◆ **Goal of the exercise**
Give back the data in full, with every line exact.

◆ **Dataset entries**
++++++++
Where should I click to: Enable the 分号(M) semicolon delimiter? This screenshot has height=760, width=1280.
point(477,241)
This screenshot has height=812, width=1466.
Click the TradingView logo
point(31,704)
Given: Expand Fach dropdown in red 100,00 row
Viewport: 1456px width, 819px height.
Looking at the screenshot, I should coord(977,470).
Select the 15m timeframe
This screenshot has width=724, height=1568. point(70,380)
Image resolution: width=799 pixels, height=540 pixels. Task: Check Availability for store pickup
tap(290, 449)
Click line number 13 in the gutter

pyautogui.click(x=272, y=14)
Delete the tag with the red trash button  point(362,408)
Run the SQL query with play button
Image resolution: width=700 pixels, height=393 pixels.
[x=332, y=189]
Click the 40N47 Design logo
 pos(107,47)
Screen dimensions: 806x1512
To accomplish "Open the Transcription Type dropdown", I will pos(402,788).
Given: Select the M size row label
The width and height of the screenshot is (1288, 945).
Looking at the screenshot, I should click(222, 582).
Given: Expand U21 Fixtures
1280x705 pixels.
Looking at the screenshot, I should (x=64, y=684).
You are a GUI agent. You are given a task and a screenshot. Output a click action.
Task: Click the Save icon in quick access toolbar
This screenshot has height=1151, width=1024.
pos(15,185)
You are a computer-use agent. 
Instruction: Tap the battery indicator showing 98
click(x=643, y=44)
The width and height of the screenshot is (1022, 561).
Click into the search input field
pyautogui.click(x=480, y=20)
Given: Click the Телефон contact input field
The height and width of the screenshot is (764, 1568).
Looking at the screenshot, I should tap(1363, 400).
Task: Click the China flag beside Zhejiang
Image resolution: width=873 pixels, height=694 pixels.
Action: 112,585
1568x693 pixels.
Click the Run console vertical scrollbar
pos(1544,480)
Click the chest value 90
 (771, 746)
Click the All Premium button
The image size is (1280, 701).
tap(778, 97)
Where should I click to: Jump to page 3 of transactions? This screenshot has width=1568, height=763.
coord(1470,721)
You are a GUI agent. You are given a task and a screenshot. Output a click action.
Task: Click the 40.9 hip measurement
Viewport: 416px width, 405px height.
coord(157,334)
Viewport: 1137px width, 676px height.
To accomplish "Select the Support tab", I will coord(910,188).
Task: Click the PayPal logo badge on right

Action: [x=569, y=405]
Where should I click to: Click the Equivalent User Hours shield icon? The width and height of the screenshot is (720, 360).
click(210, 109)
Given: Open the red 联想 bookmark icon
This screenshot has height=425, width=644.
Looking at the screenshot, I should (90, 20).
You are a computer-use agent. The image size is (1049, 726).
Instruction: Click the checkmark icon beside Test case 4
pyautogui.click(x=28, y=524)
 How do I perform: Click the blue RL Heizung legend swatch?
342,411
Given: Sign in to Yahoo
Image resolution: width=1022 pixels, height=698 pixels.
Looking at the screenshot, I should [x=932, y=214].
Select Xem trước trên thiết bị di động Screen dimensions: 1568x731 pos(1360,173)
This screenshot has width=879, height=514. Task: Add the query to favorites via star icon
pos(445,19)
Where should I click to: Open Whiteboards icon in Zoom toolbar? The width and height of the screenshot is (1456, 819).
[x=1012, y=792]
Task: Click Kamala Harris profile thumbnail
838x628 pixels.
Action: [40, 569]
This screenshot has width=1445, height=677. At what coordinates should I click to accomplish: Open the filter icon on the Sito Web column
++++++++
◆ **Output**
Where should I click to: Enable the 分号(M) semicolon delimiter? This screenshot has height=760, width=1280.
point(477,241)
This screenshot has height=812, width=1466.
Click the TradingView logo
point(31,704)
Given: Expand Fach dropdown in red 100,00 row
Viewport: 1456px width, 819px height.
Looking at the screenshot, I should coord(977,470).
Select the 15m timeframe
This screenshot has width=724, height=1568. point(70,380)
Image resolution: width=799 pixels, height=540 pixels. Task: Check Availability for store pickup
tap(290, 449)
Click line number 13 in the gutter

pyautogui.click(x=272, y=14)
Delete the tag with the red trash button  point(362,408)
Run the SQL query with play button
Image resolution: width=700 pixels, height=393 pixels.
[x=332, y=189]
Click the 40N47 Design logo
 pos(107,47)
Screen dimensions: 806x1512
To accomplish "Open the Transcription Type dropdown", I will pos(402,788).
Given: Select the M size row label
The width and height of the screenshot is (1288, 945).
Looking at the screenshot, I should click(222, 582).
Given: Expand U21 Fixtures
1280x705 pixels.
Looking at the screenshot, I should (x=64, y=684).
You are a GUI agent. You are given a task and a screenshot. Output a click action.
Task: Click the Save icon in quick access toolbar
This screenshot has height=1151, width=1024.
pos(15,185)
You are a computer-use agent. 
Instruction: Tap the battery indicator showing 98
click(x=643, y=44)
The width and height of the screenshot is (1022, 561).
Click into the search input field
pyautogui.click(x=480, y=20)
Given: Click the Телефон contact input field
The height and width of the screenshot is (764, 1568).
Looking at the screenshot, I should tap(1363, 400).
Task: Click the China flag beside Zhejiang
Image resolution: width=873 pixels, height=694 pixels.
Action: 112,585
1568x693 pixels.
Click the Run console vertical scrollbar
pos(1544,480)
Click the chest value 90
 (771, 746)
Click the All Premium button
The image size is (1280, 701).
tap(778, 97)
Where should I click to: Jump to page 3 of transactions? This screenshot has width=1568, height=763.
coord(1470,721)
You are a GUI agent. You are given a task and a screenshot. Output a click action.
Task: Click the 40.9 hip measurement
Viewport: 416px width, 405px height.
coord(157,334)
Viewport: 1137px width, 676px height.
To accomplish "Select the Support tab", I will coord(910,188).
Task: Click the PayPal logo badge on right

Action: [x=569, y=405]
Where should I click to: Click the Equivalent User Hours shield icon? The width and height of the screenshot is (720, 360).
click(210, 109)
Given: Open the red 联想 bookmark icon
This screenshot has height=425, width=644.
Looking at the screenshot, I should (90, 20).
You are a computer-use agent. The image size is (1049, 726).
Instruction: Click the checkmark icon beside Test case 4
pyautogui.click(x=28, y=524)
 How do I perform: Click the blue RL Heizung legend swatch?
342,411
Given: Sign in to Yahoo
Image resolution: width=1022 pixels, height=698 pixels.
Looking at the screenshot, I should [x=932, y=214].
Select Xem trước trên thiết bị di động Screen dimensions: 1568x731 pos(1360,173)
This screenshot has width=879, height=514. Task: Add the query to favorites via star icon
pos(445,19)
Where should I click to: Open Whiteboards icon in Zoom toolbar? The width and height of the screenshot is (1456, 819).
[x=1012, y=792]
Task: Click Kamala Harris profile thumbnail
838x628 pixels.
Action: [40, 569]
This screenshot has width=1445, height=677. At what coordinates should I click to accomplish: Open the filter icon on the Sito Web column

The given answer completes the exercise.